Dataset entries
^^^^^^^^^^^^^^^^

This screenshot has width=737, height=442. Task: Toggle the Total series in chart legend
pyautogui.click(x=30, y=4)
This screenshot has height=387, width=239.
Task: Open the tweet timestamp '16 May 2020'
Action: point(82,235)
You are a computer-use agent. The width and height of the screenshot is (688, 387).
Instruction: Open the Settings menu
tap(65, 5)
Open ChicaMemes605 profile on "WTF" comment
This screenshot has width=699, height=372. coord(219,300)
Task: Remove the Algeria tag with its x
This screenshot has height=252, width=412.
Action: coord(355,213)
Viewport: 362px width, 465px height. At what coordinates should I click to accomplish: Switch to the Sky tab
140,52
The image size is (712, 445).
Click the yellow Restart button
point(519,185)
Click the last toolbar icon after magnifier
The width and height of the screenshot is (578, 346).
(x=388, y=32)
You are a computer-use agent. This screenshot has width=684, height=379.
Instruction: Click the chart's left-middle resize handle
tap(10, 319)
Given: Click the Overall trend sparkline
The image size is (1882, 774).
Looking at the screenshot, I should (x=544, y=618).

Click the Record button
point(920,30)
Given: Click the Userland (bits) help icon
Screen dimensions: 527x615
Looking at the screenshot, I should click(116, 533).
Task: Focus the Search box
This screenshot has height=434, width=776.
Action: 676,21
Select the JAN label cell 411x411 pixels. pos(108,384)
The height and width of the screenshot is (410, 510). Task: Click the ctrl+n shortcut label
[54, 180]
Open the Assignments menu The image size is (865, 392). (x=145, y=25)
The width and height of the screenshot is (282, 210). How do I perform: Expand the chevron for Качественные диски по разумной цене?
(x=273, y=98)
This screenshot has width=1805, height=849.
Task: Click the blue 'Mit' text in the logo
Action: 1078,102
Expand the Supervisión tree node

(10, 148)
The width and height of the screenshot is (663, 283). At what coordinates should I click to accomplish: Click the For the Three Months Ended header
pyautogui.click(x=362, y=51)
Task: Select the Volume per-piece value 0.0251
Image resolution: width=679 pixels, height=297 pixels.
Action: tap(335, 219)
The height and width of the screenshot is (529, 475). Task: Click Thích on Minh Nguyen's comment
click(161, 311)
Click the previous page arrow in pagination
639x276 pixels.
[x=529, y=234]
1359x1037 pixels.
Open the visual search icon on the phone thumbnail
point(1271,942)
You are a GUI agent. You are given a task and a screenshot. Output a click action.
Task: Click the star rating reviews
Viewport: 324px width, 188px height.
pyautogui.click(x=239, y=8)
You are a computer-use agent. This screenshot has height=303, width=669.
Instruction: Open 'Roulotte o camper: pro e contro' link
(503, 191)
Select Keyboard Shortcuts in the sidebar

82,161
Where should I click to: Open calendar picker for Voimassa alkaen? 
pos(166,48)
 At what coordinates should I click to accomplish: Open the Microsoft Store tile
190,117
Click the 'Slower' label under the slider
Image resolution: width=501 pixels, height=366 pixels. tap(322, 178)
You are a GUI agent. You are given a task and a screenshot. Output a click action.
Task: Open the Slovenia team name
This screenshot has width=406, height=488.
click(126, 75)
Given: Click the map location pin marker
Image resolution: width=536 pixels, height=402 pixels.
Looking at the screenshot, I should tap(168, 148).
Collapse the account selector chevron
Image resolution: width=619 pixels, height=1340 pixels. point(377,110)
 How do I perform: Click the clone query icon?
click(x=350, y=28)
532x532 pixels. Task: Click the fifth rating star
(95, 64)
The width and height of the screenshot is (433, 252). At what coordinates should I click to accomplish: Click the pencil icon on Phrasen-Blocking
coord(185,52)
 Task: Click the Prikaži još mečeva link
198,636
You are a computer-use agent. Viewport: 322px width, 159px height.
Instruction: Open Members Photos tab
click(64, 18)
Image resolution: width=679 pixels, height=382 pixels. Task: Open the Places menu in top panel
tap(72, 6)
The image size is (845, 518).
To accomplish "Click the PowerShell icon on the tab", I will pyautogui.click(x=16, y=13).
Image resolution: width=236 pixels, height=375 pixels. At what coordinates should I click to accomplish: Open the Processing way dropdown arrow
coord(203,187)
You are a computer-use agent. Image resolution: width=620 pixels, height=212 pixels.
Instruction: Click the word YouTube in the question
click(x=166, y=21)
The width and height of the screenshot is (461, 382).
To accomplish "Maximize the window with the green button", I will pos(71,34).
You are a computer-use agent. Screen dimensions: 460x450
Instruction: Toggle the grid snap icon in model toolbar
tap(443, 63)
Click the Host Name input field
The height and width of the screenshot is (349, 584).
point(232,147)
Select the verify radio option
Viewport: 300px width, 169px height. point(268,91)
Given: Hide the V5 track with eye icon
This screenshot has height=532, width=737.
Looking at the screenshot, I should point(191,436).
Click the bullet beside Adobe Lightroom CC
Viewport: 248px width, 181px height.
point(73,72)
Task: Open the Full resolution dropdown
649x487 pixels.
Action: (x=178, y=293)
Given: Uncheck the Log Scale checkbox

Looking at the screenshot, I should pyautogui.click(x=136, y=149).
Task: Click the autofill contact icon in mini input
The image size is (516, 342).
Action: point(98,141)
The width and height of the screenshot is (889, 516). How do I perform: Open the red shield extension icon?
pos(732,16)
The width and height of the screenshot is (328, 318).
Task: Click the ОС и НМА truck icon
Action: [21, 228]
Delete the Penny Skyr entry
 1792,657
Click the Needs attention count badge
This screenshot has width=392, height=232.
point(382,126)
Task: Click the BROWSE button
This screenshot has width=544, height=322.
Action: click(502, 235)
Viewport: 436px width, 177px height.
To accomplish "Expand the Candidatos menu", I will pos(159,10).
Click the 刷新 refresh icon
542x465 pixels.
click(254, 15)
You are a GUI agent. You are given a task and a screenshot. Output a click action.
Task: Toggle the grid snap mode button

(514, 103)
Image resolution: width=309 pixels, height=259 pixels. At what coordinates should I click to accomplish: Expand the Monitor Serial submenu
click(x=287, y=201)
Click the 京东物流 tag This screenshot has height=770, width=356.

^^^^^^^^^^^^^^^^

**TASK INSTRUCTIONS**
For every line of the entries above that holds "input", add one to a tally, and report only the final count.

**WORKED SOLUTION**
2